Cargo Is Already Arriving, Just Not at Anaklia
The case for Anaklia rests on cargo already straining the country’s two existing deepwater ports, Poti and Batumi. Georgian seaports and terminals handled 5,949,115 tons of cargo in the first four months of 2026, up 21 percent from the same period a year earlier, according to data cited by the Economy Ministry. Container throughput reached 258,583 TEU in the same window, up 8 percent year on year.
Total cargo volumes have risen 46 percent over the past four years, and Kvrivishvili said Georgia’s existing port infrastructure is now operating at maximum capacity. The minister tied the growth to the Middle Corridor, the trade route that links Europe and Asia while bypassing Russia, with every major cargo category recording gains. Ferry cargo was up 34 percent, general cargo up 33 percent, containerised cargo up 10 percent and bulk cargo up 8 percent. The cargo demand on the corridor is the single clearest reason Georgia is pushing Anaklia forward.
To support the trajectory, the government has committed $7 billion to transport infrastructure by 2032, covering Anaklia, the modernisation of Georgian Railway and the completion of the country’s motorway network. The minister highlighted interest in Anaklia from China, Central Asian states, Azerbaijan, Gulf countries and unnamed Western companies, with the state “particularly welcoming” investment from Middle Corridor participants (the full text of the July 6 government briefing lists every welcome partner). She did not name which Western companies had expressed interest.

**Using the information:**
(a) According to the article on Georgia's ports, which cargo categories recorded gains, and by what percentage did each rise?
(b) Write the next paragraph of the article on Georgia's ports, picking up after its final sentence.
The listing that follows comes from a different source than the article on Georgia's ports.

**Supplied material:**

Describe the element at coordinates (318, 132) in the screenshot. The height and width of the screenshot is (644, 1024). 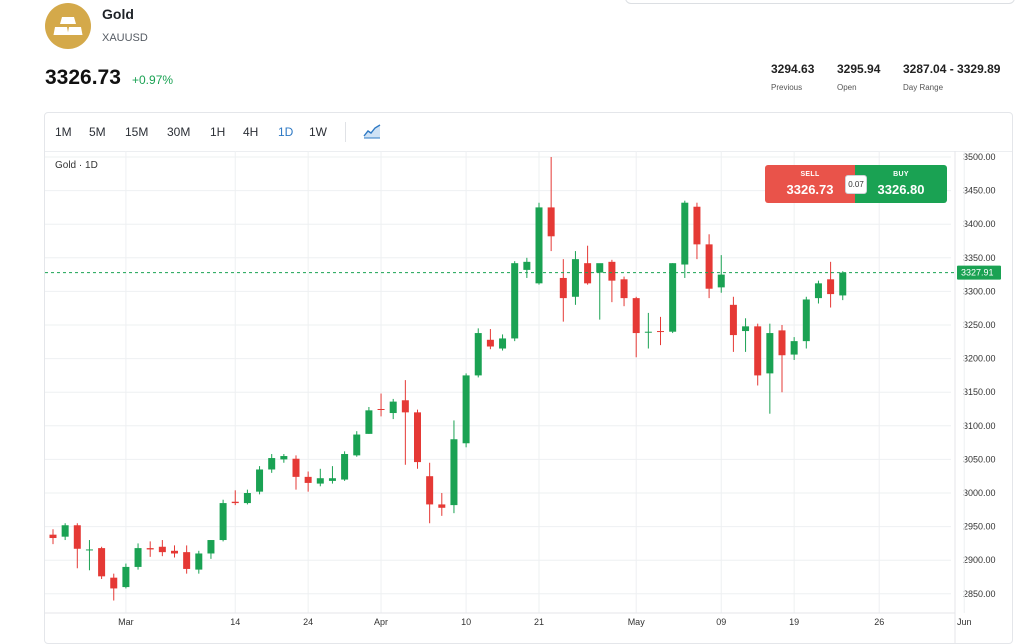
I see `timeframe-1w: 1W` at that location.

**Answers to this exercise:**
(a) Ferry cargo rose 34 percent, general cargo 33 percent, containerised cargo 10 percent and bulk cargo 8 percent.

(b)
A Geopolitical Balance Sheet No One Will Balance
The Landlord model is also a foreign-policy balance sheet, and Tbilisi is keeping every line open at once. Kvrivishvili named China, Central Asian states and Azerbaijan as the most welcome partners, and said the Chinese-Singaporean consortium is “no longer the sole anchor investor” but China remains welcome. Western companies have also expressed interest, and in March 2026 the Anaklia plan was presented to Peter Andreoli, a representative of the Bureau of European and Eurasian Affairs of the US State Department, visiting Tbilisi.
Washington is putting its money closer to home. In June 2026, the US International Development Finance Corporation signed a second $25 million loan agreement with PACE Group to support the expansion of Poti, Georgia’s other major Black Sea port (how the Poti port expansion is being funded is detailed here). That brings DFC’s exposure at Poti to $75 million, following a 2020 loan to the same company. The Chinese-Singaporean consortium’s exit was foreseeable, given CCCC’s US Treasury sanctions since 2021 over ties to China’s military-industrial complex and an eight-year World Bank debarment that began in 2009 over corruption in the Philippines.
The Bill the State Is Now Picking Up
The shift from a foreign concession to a state-built port moves three risks onto the government’s ledger at once. Under the previous arrangement, construction cost overruns, delays and demand shortfalls were the consortium’s problem, disciplined by performance obligations and penalties. Under the Landlord model, every overrun and every year of delay lands directly on the state budget, with no external party contractually accountable for delivery.
The second is operator expertise. A strategic port investor brings shipping-line relationships, terminal operating experience and volume guarantees. The Georgian state has never built or operated a deep-sea container port, and no party has now underwritten the cargo flows that would make Anaklia commercially sustainable (Civic IDEA’s full assessment of the Anaklia pivot raises exactly this concern).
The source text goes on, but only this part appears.